Stressful projects, approaching deadlines, and a to-do list that never seems to end have become all too common, pressuring both our personal and work lives. That’s why we took the time to put together this list of essential time management statistics that will hopefully help you reduce the stress you’re feeling, and maybe even make you hum the old Rolling Stones classic tune “Time Is On My Side”.
Time management information shared by Clockify shows that we spend eight years and four months of our entire lives watching TV, six years on social media, one year and three days socializing, four years and six months eating, seven years trying to fall asleep, and one year and four months exercising. Facts about time management also show that most people complete an average of an extra working year without pay.
Despite the availability of time tracking apps, 83% of us don’t bother with tracking how we spend our time. Information on time management meanwhile indicates that we could benefit from a time limit for all of our tasks and reducing our time on social media.

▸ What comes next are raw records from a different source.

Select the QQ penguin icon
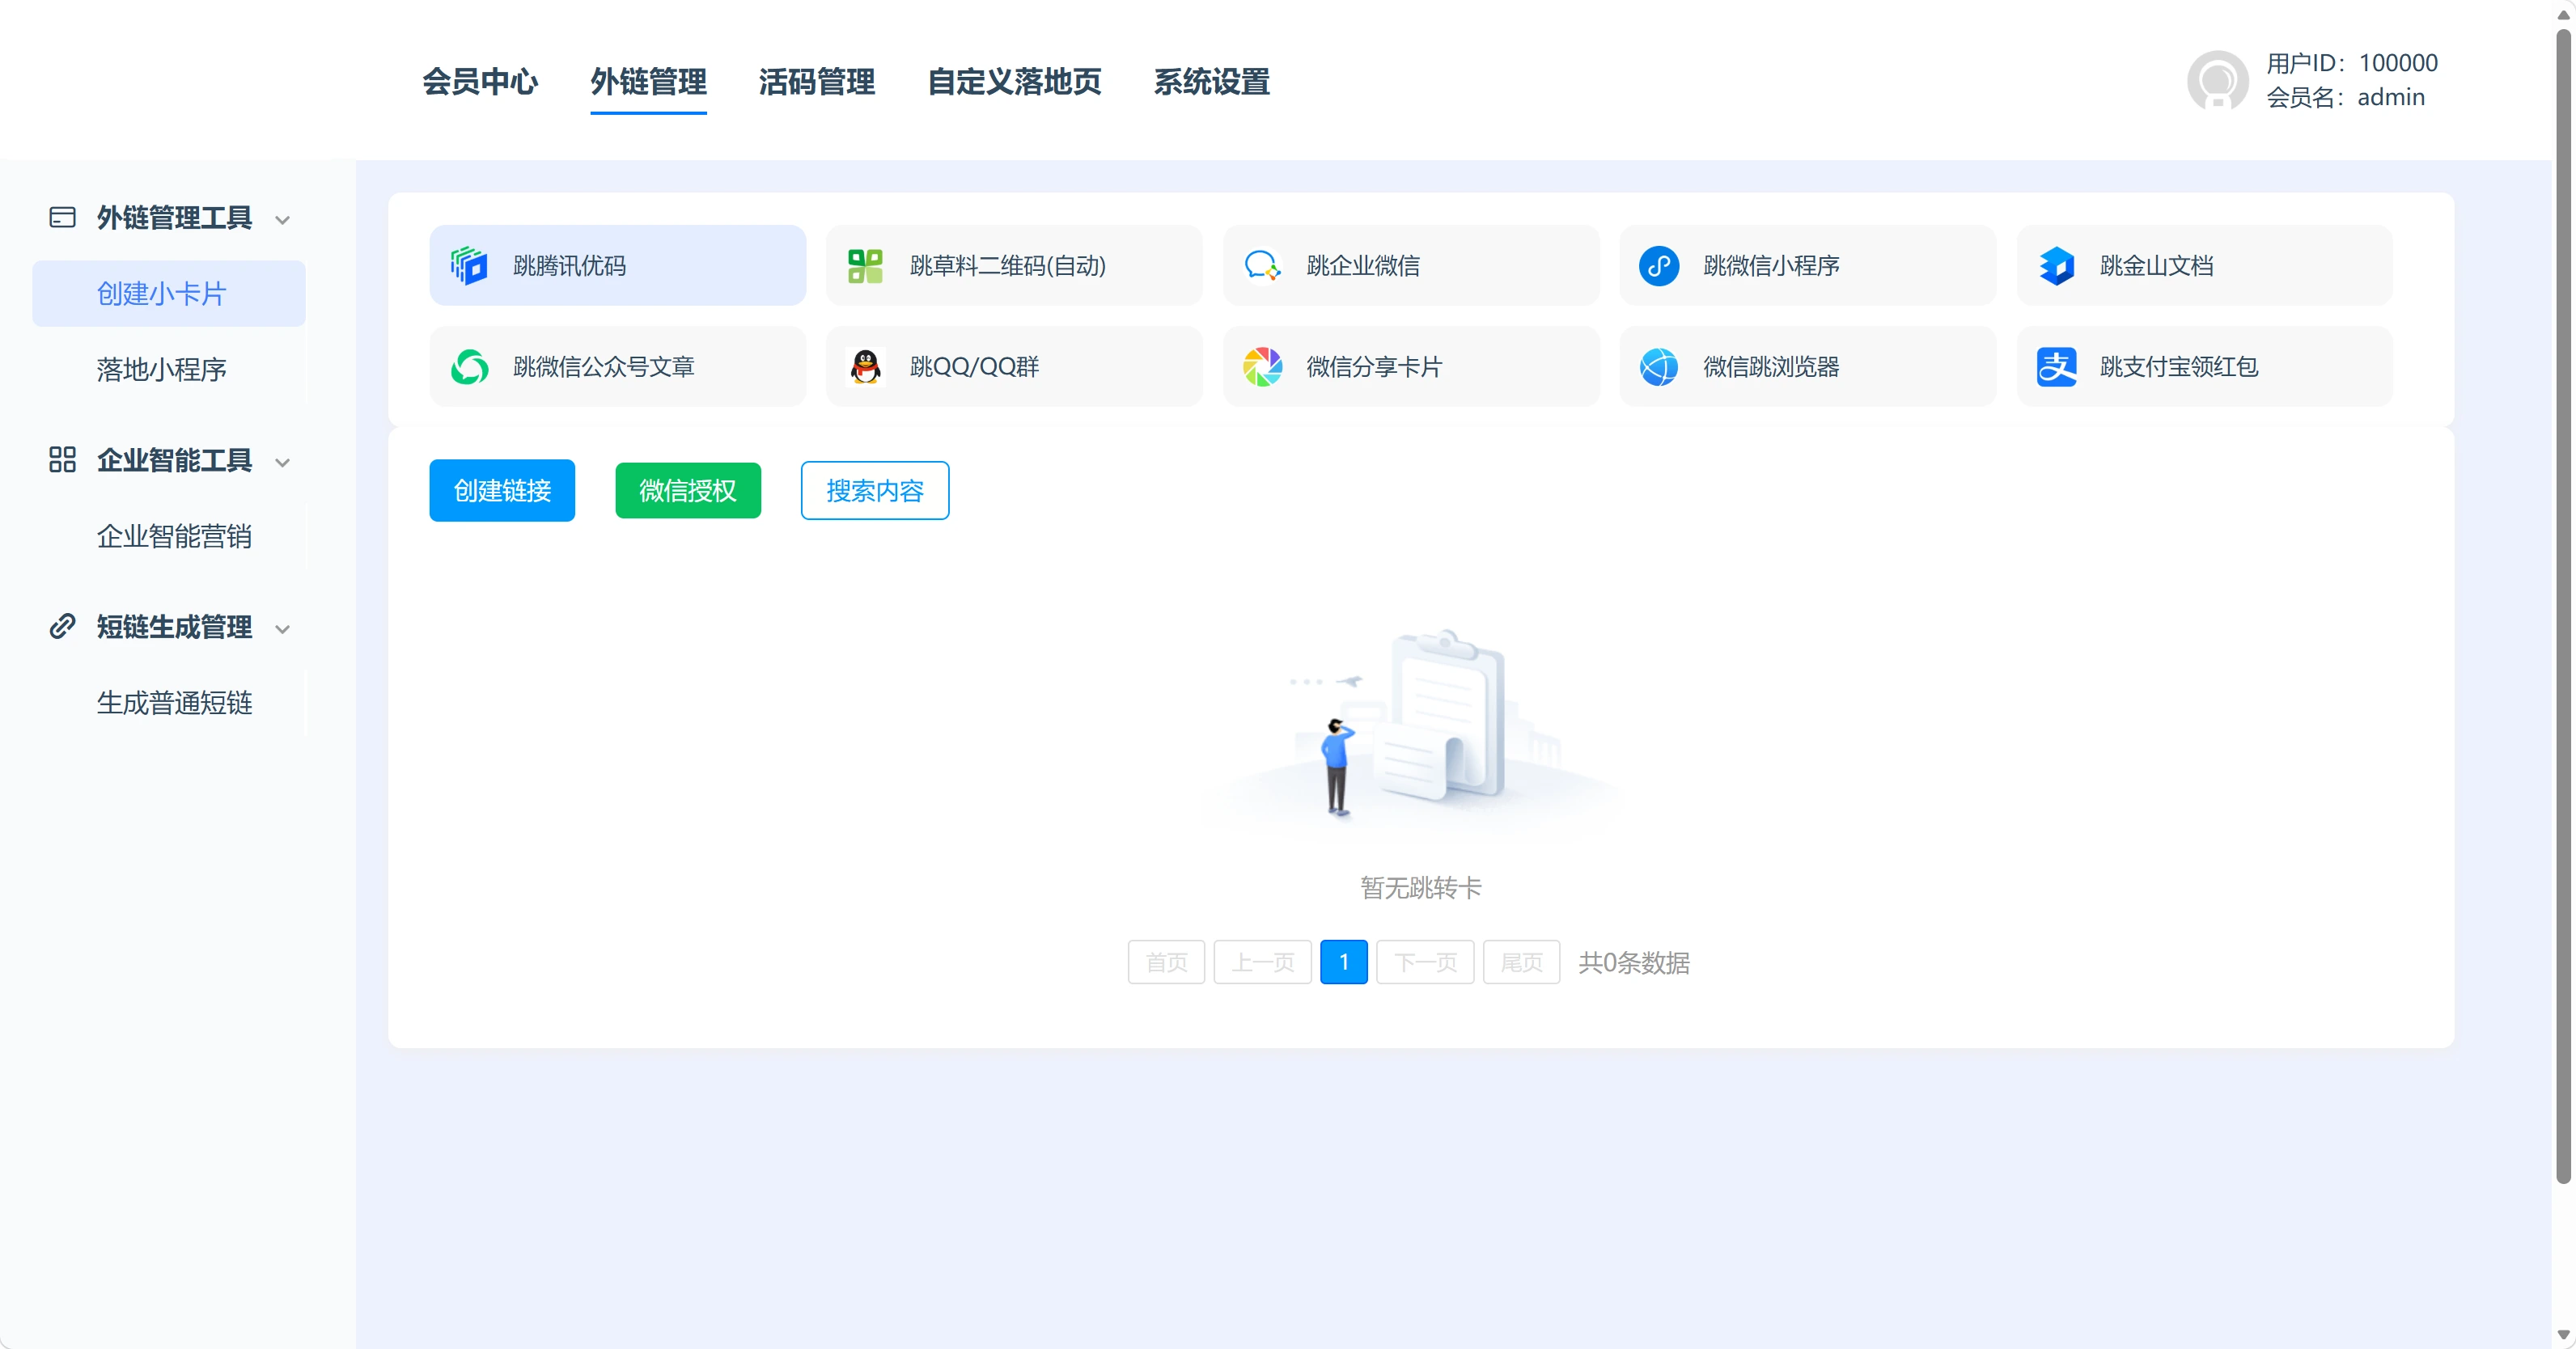This screenshot has width=2576, height=1349. (865, 367)
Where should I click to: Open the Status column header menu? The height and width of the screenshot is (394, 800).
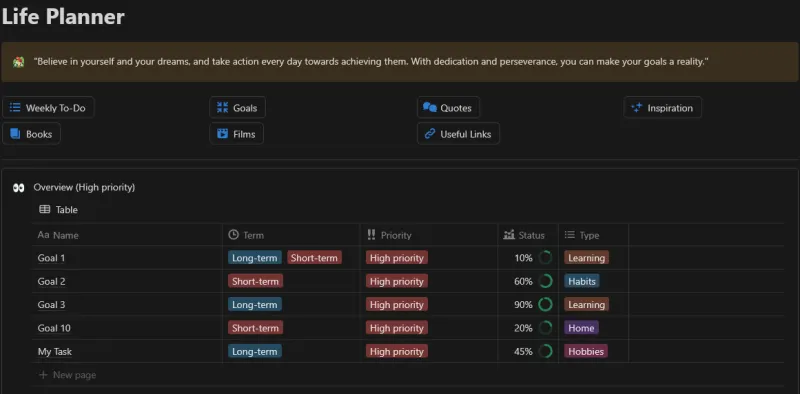click(528, 235)
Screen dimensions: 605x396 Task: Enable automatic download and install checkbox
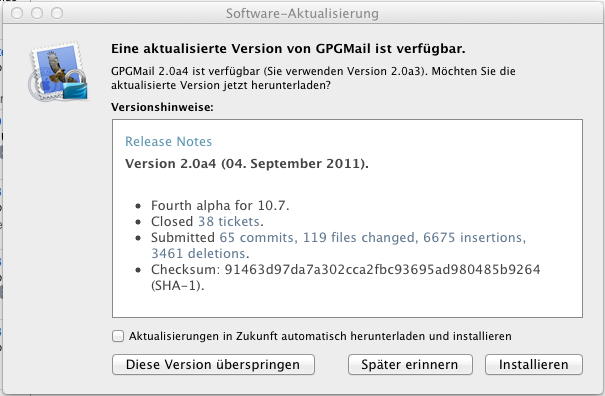(118, 336)
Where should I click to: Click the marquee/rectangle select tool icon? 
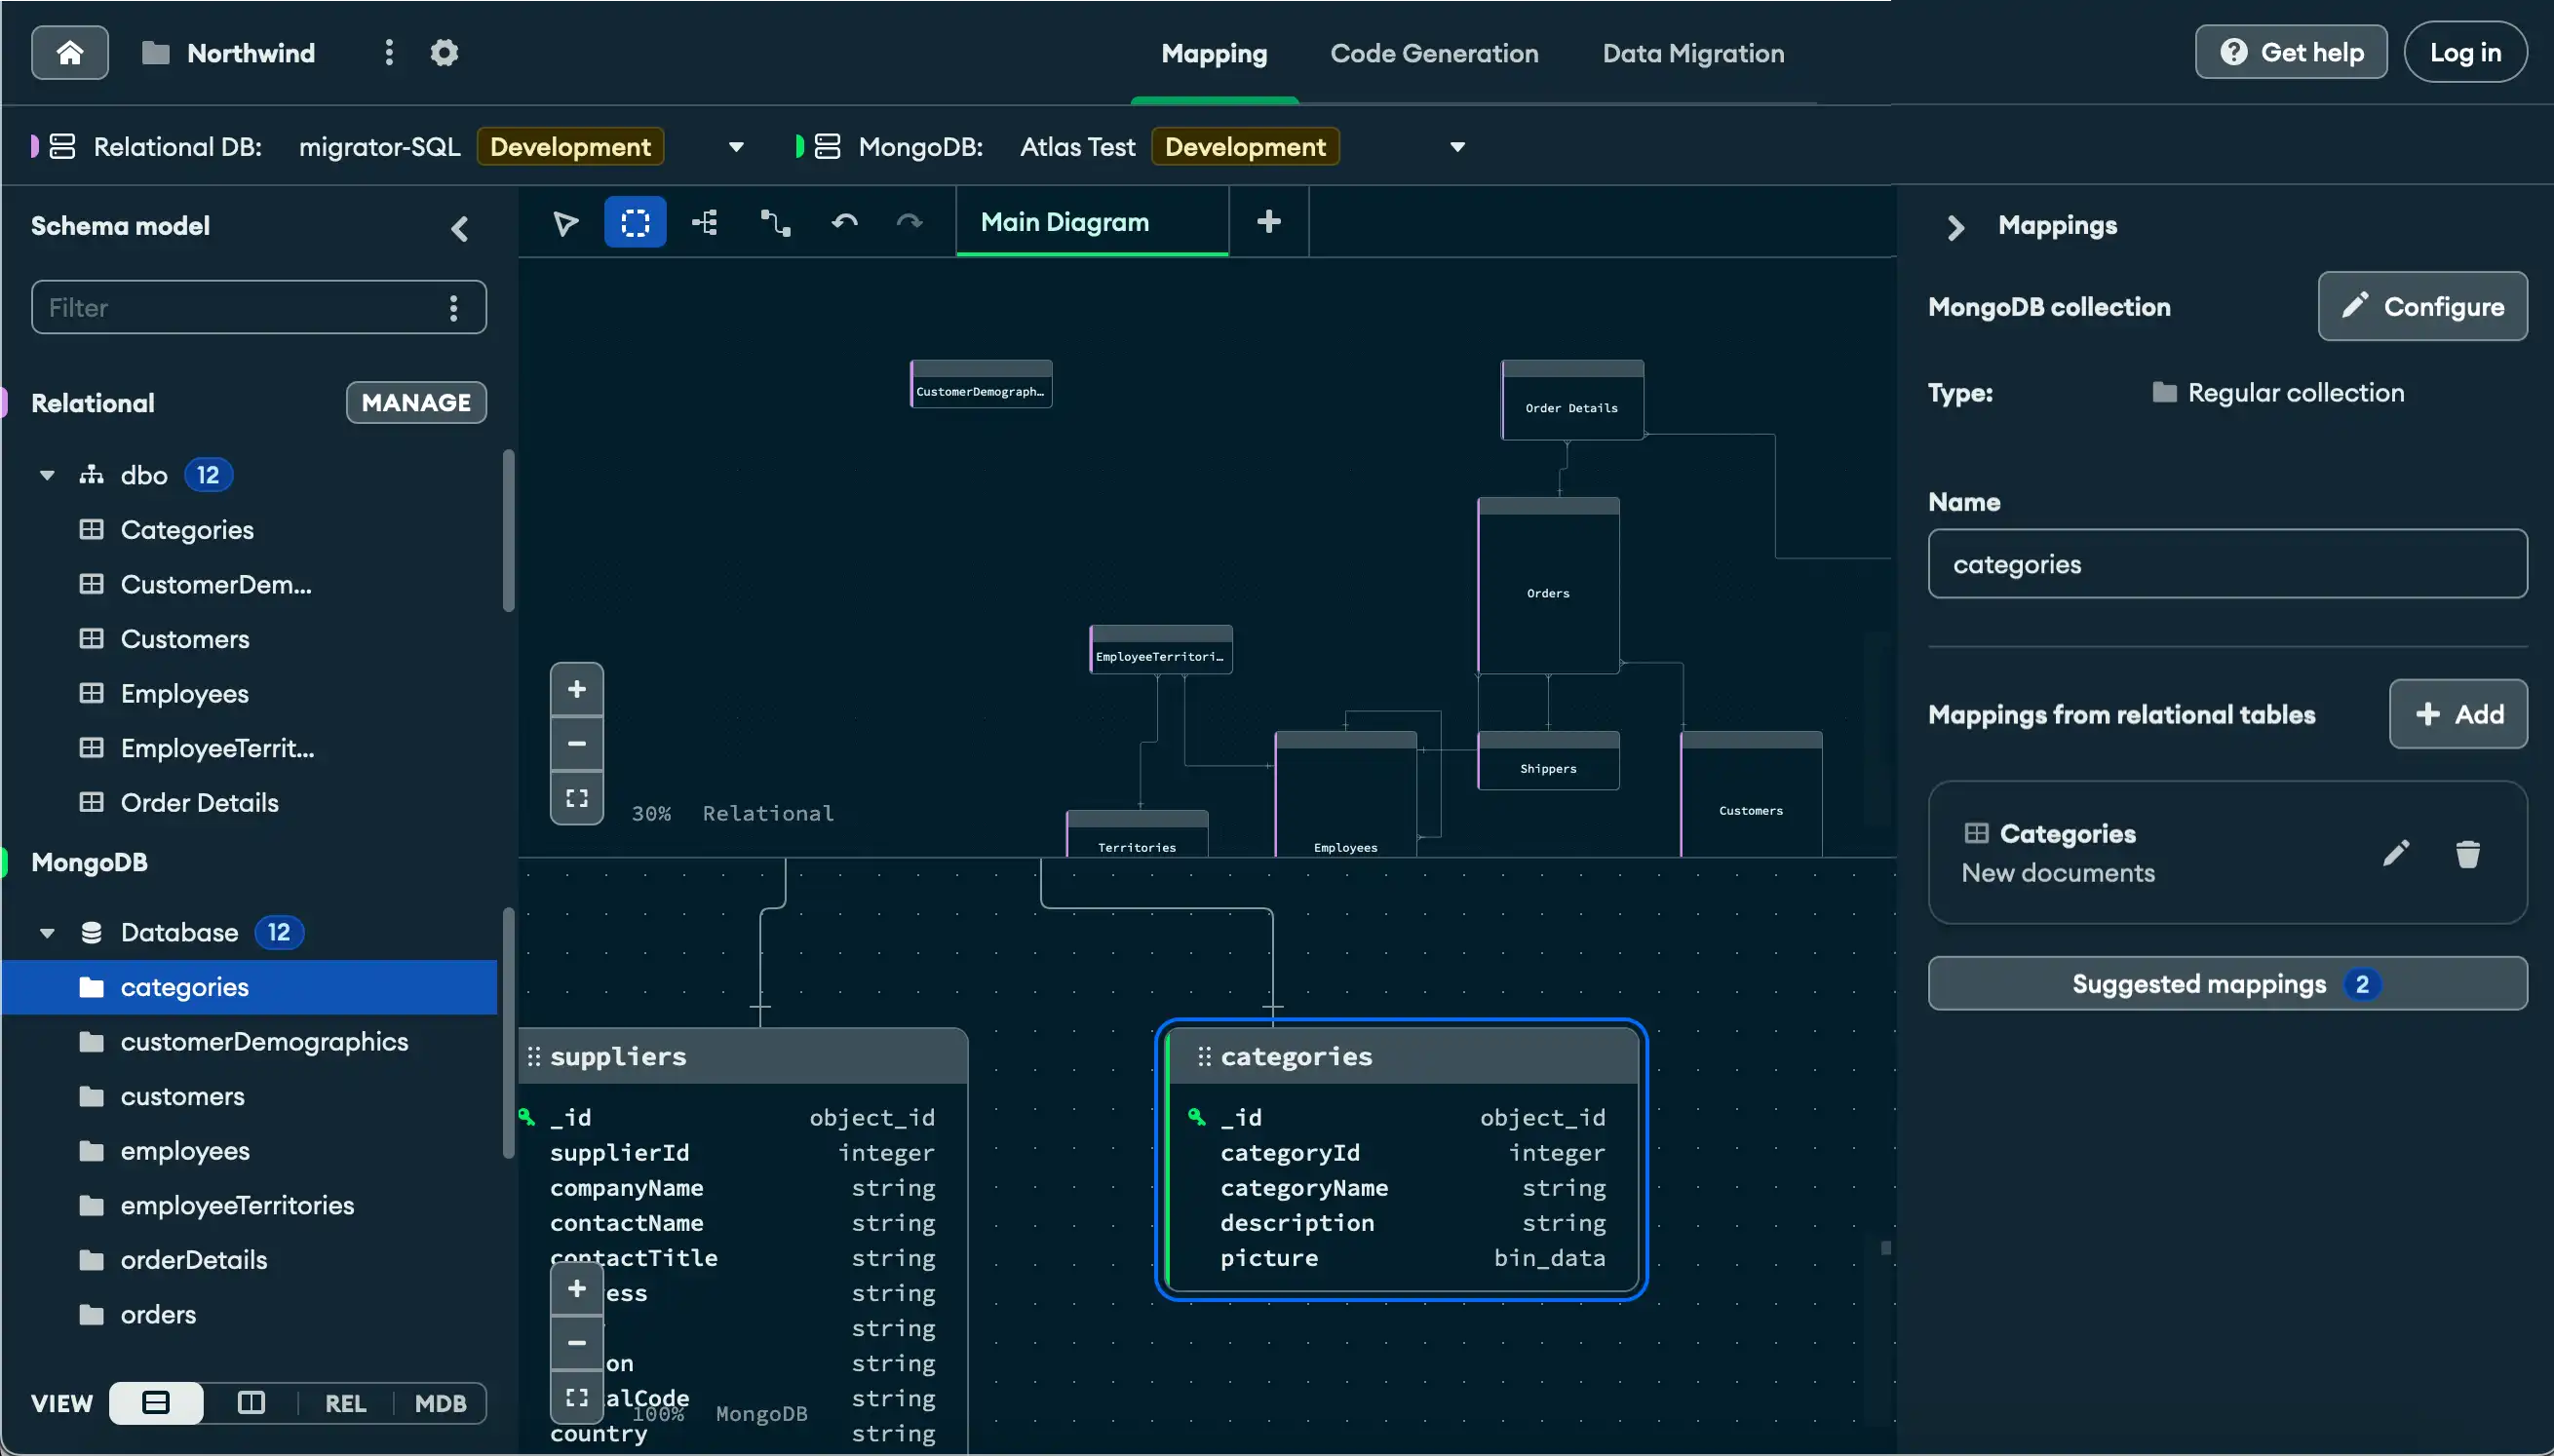pyautogui.click(x=635, y=221)
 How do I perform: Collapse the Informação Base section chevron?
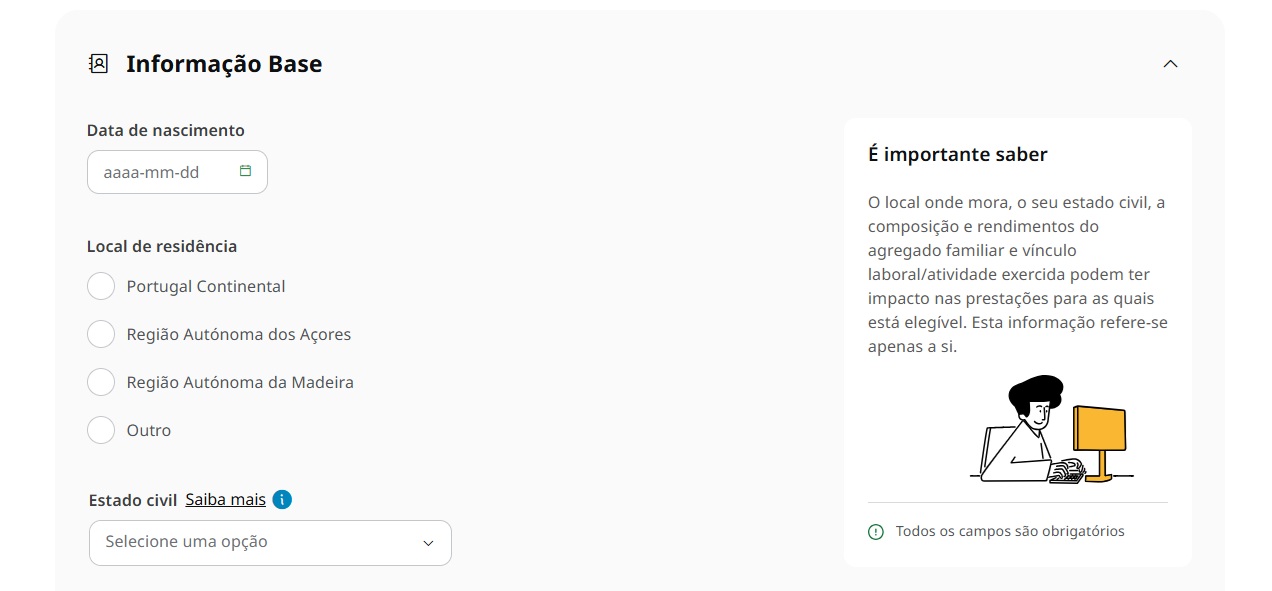coord(1170,64)
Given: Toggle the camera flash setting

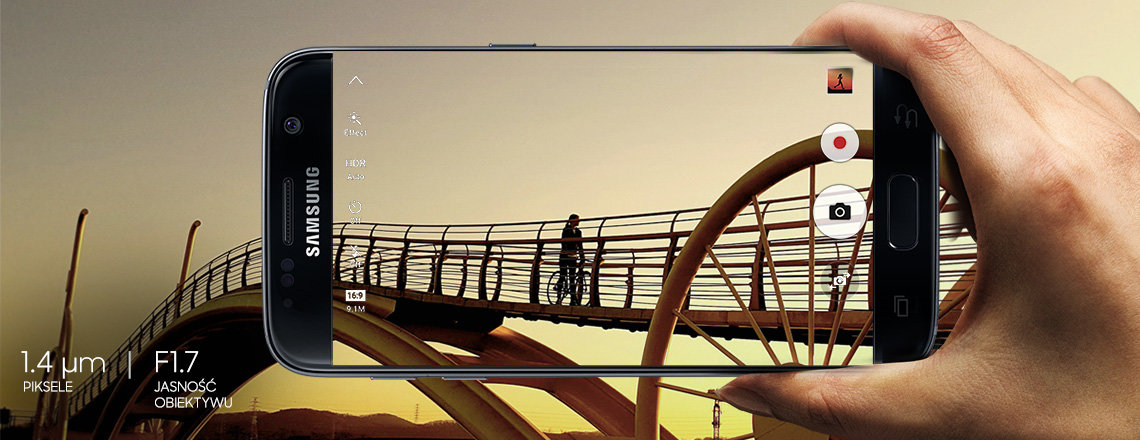Looking at the screenshot, I should tap(355, 254).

A person receives one interruption every eight minutes, or about seven interruptions every hour, adding up to 50 to 60 of them a day. Time management facts by Dokumen show that an average interruption takes five minutes, for a total of approximately four hours or 50% of the average workday. Generally, 80% of these interruptions are classified as “worthless,” resulting in a waste of approximately three hours per day.
One of the facts about time management by the New Economics Foundation, London, shows that employee satisfaction at the workplace leads to higher productivity and increases creativity by three times. Other time management benefits include reduced stress levels, increased job satisfaction, a better quality of life, and brighter career prospects.
(New Economics Foundation, London)
Organization and time management statistics by Communicaid show that the average worker sends and receives 190 messages per day. No matter how you look at it, there are only 24 hours a day, and eight hours in a workday (typically). If you want to manage information passed through these messages, you must realize the importance of time management for employees and managers alike.
One dangerous time management myth out there is the belief that scheduling tasks better, always using a to-do list is all that it takes to manage your time. In reality, these methods are more likely to delay you. Harvard Business Review notes that these types of tasks fall into the “Arrangement” time management category. However, there are two other time management skills: awareness and adaptation, which are more important.
Better time management doesn’t mean squeezing in more tasks into an already crowded schedule. Winning the time management game involves cutting down the unimportant stuff. Facts about time management show that you can achieve this by either eliminating, delegating, or outsourcing certain activities to make more time available for the important stuff.
(The Enterprisers Project)
Multitasking is generally a bad idea since it gives a false sense of accomplishment. Working on a single thing and finishing it, however, is easier said than done. Turning off your devices and keeping your email client closed are just some of the ways to help yourself stay focused. Alternatively, you can try to group tasks and work at specific intervals, focusing at a single task at a time.
(SHRM, Time Management Ninja)
In other words, nearly one working day per week is completely wasted. Business owners can get more critical activities done by outsourcing small tasks to an assistant.
Most students admit that they still use handwritten notes on a calendar to manage their time. Additionally, time management statistics for college students show that 50% don’t use a single system to organize class notes, contacts, research, and assignments.
Even with new project management software, document management and scanning solutions readily available, many companies are still “going the old way”.
Wasting time at work statistics further show that the most common ways to procrastinate at work include texting, which takes up 28 minutes per day, followed by gossiping with 18 minutes. All of these contribute to poor time management skills in the workplace.
It might seem that multitasking increases productivity. However, the University of Michigan has found it to be a productivity killer. When test subjects tried to do more than one thing at once, their productivity decreased by as much as 40%.
These time management stats mean that as a manager, you need to do everything in your power to reduce the workload that you leave on your employees. Try to delegate only one task to each worker. Doing so will help to increase their productivity and therefore get projects done sooner.
(The Sydney Morning Herald)
Time management and stress statistics indicate that other sources of pressure amongst workers in the US include too many urgent deadlines, long work hours, unclear expectations, and employee lack of cooperation. Pressure can be eased by planning the day correctly and setting realistic deadlines.
(The American Institute of Stress)
Time management statistics show that employees seeking clarification of any instruction account for 280 lost hours per year. One easy fix to quickly gain back this lost time is to find a way to communicate with your team efficiently. Email may seem like a better option, but it offers no opportunity for good collaboration, so meeting your employees in person, or communicating with them via chat seems to be the better option.
Having perfect organizational and time management skills remains an elusive goal for many employees and managers, impacting productivity. These time management statistics will hopefully bring this goal a little closer. They are, however, just the first step in a long journey to time efficiency which involves moving away from tempting swift solutions and going toward developing a sustainable, long-term time management strategy.